* GIVEN INSTRUCTION
Turn all of the data below into a numbered list, one line per number, skipping blank lines and leaving out the pictures.

(Word and element pointing entries)
__________
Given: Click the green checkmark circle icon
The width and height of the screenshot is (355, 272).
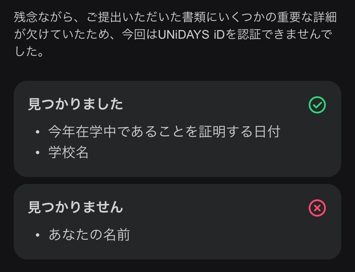Looking at the screenshot, I should pos(317,105).
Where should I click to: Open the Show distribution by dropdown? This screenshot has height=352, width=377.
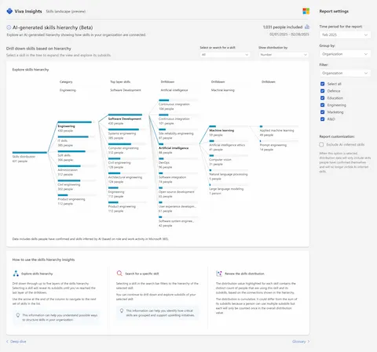click(284, 55)
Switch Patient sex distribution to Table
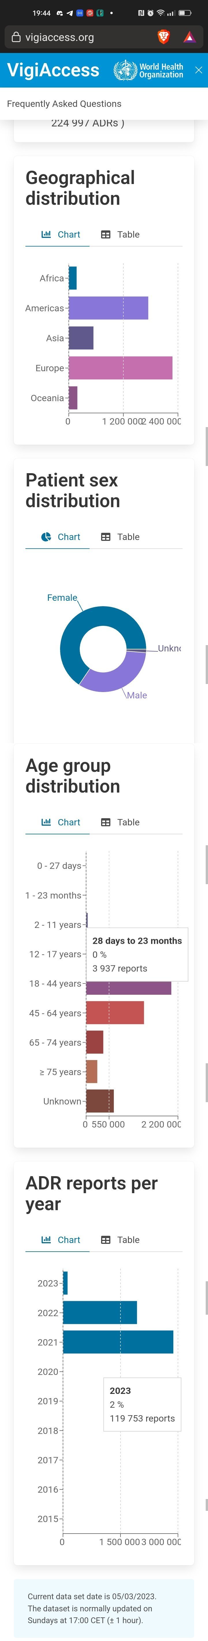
__________
* CORRECT OUTPUT
1. Given: Click the green checkmark circle icon
2. The width and height of the screenshot is (355, 272).
3. Looking at the screenshot, I should pos(317,105).
4. Where should I click to: Open the Show distribution by dropdown? This screenshot has height=352, width=377.
5. click(284, 55)
6. Switch Patient sex distribution to Table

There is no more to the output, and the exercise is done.